Vende segreti commerciali alla Cina, dipendente punito

Il dipendente di una società con sede a Zugo dovrà pagare una multa di 35mila franchi. Il Ministero pubblico della Confederazione sta indagando

Trentacinque mila franchi di multa. Sarebbe questa la sanzione inflitta a un dipendente della BESI Switzerland, società con sede a Zugo che produce macchinari per la realizzazione di chip elettronici, per aver venduto a "spie" cinesi segreti commerciali. Lo scrive oggi la SonntagsZeitung, riferendosi a un'indagine del Ministero pubblico della Confederazione (MPC).

Insomma, lo spionaggio cinese in Svizzera, specie in ambito economico, denunciato la settimana scorsa dal Servizio delle attività informative (SIC) della Confederazione, si basa su fatti concreti.

Stando alla ricostruzione della vicenda illustrata dal domenicale svizzero tedesco, aziende cinesi avrebbero assunto due "agenti" per rubare "piani di costruzione di attrezzature e segreti commerciali protetti da brevetti" dalla società elvetica, filiale del gruppo tecnologico olandese BESI.

Operando da Singapore, gli agenti sono riusciti a corrompere un funzionario della filiale che viveva in Svizzera al momento della vicenda. Almeno 700 documenti rubati dal tecnico sarebbero finite in possesso dei Cinesi.

In cambio, il dipendente ha ricevuto circa 35 mila franchi, scrive la SonntagZeitung, esattamente l'importo della multa inflitta al dipendente fedifrago. Quanto ai due agenti, compiuto il loro dovere si sono volatilizzati.

Il 24 maggio scorso, nel suo rapporto di attività, il SIC, per bocca del suo direttore Jean-Philippe Gaudin, si era detto preoccupato anche per lo spionaggio, un fenomeno in crescita nel 2018. La maggior parte delle ricerche speciali realizzate lo scorso anno, concesse dalla legge in vigore dal 2017 ha riguardato questa tematica: 170 su un totale di 193. Le restanti 23 hanno riguardato il terrorismo.

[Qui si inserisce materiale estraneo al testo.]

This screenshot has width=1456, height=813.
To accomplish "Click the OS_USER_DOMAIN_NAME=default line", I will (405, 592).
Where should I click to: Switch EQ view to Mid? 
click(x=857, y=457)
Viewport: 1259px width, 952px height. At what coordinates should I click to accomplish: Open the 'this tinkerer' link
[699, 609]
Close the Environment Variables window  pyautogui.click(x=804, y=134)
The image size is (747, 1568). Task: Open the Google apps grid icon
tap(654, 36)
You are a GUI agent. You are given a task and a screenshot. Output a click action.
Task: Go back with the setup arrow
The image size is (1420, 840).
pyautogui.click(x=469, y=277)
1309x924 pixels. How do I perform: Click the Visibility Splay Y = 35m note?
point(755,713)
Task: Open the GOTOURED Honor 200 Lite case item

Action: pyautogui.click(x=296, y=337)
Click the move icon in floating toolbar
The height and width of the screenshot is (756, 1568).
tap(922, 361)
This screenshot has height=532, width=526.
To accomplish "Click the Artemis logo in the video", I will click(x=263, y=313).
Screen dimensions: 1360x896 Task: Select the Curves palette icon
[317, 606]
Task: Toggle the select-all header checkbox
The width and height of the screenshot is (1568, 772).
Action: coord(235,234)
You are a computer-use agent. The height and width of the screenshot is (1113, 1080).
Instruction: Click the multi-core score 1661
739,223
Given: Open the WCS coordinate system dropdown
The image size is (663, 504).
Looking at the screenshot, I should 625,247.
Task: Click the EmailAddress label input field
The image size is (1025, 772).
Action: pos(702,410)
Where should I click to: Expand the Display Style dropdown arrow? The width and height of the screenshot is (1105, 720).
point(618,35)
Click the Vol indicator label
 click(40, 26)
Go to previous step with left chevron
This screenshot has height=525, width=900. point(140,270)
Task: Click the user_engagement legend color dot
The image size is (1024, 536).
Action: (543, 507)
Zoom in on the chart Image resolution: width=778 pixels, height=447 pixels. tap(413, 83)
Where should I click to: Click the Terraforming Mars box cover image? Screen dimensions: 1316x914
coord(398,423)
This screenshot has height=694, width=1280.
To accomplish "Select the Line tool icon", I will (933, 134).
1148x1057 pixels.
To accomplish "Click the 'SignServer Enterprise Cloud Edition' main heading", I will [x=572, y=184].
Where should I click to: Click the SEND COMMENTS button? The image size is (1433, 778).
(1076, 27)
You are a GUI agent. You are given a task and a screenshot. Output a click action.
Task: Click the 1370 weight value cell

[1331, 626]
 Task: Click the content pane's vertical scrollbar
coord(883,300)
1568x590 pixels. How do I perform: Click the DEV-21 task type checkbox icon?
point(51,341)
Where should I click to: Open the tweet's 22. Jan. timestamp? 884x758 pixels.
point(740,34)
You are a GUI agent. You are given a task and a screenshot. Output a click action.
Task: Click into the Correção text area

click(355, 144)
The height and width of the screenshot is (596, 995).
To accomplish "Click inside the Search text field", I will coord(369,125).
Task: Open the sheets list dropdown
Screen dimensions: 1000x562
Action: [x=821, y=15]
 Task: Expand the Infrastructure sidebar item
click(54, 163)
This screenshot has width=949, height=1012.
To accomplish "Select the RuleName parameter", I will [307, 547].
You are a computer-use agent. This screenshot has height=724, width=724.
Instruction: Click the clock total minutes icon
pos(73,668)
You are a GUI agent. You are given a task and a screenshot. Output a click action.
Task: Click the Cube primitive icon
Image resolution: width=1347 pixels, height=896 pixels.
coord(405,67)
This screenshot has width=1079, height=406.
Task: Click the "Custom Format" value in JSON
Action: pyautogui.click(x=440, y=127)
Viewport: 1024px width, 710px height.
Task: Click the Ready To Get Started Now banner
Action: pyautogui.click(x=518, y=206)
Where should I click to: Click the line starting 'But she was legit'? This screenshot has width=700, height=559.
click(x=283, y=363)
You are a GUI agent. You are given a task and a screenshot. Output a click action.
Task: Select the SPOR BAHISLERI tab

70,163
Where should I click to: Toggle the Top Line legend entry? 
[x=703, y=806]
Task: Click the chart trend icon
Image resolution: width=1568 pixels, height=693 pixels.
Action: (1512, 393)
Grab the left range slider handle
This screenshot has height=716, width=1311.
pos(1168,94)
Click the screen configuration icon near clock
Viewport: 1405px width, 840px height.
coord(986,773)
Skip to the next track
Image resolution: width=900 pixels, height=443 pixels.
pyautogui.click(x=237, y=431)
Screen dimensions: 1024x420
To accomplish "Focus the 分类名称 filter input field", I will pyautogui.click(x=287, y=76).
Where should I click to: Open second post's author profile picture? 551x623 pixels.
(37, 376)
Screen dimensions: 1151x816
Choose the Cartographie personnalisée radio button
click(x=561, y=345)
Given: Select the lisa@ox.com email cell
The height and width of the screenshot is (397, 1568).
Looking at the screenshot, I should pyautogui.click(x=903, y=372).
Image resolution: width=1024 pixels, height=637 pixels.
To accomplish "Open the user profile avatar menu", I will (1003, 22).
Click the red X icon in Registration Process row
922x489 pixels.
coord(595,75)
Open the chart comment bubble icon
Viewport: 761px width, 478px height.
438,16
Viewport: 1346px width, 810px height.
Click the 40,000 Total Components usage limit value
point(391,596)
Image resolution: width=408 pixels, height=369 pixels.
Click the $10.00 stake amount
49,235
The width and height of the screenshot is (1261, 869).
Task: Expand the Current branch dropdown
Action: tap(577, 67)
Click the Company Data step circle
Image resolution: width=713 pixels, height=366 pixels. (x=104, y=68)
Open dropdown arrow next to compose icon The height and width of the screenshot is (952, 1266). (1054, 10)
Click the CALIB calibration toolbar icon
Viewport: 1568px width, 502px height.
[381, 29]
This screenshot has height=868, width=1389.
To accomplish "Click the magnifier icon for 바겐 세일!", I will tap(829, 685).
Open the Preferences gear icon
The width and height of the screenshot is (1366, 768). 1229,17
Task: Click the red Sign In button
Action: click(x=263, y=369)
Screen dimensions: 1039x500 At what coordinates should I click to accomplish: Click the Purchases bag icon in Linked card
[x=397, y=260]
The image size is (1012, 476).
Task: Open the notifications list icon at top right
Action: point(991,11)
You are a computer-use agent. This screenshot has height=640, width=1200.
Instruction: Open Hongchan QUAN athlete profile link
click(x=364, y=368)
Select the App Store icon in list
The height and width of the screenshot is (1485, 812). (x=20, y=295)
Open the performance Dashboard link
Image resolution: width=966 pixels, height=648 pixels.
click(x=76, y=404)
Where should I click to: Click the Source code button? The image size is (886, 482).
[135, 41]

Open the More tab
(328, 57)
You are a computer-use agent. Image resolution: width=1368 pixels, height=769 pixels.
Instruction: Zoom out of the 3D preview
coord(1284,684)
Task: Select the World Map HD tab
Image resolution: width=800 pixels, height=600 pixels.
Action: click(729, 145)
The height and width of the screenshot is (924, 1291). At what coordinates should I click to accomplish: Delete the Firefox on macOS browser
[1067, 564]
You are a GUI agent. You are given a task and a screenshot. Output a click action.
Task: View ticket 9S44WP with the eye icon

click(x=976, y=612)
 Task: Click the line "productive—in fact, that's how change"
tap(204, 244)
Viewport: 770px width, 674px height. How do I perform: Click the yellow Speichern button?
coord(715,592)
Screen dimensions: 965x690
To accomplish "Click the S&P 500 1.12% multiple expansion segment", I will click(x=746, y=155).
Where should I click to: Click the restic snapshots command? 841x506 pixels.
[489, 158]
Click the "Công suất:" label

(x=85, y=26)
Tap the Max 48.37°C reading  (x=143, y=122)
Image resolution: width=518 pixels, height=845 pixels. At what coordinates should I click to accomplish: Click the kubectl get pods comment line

Spionaggio, attenti a Russi e Cinesi

È stata constata una persistenza delle attività di spionaggio russe, tanto che la Svizzera sarebbe uno dei punti nevralgici in Europa di queste pratiche. Circa un terzo dei diplomatici accreditati sono membri o sospetti membri di servizi di Mosca. A questi si aggiungono i collaboratori che soggiornano in Svizzera temporaneamente.

Pechino non è da meno, in particolare per quanto riguarda lo spionaggio economico. Le conclusioni relative a incidenti constatati finora in Svizzera indicano l'implicazione di molti hacker associati ai servizi di informazione cinesi.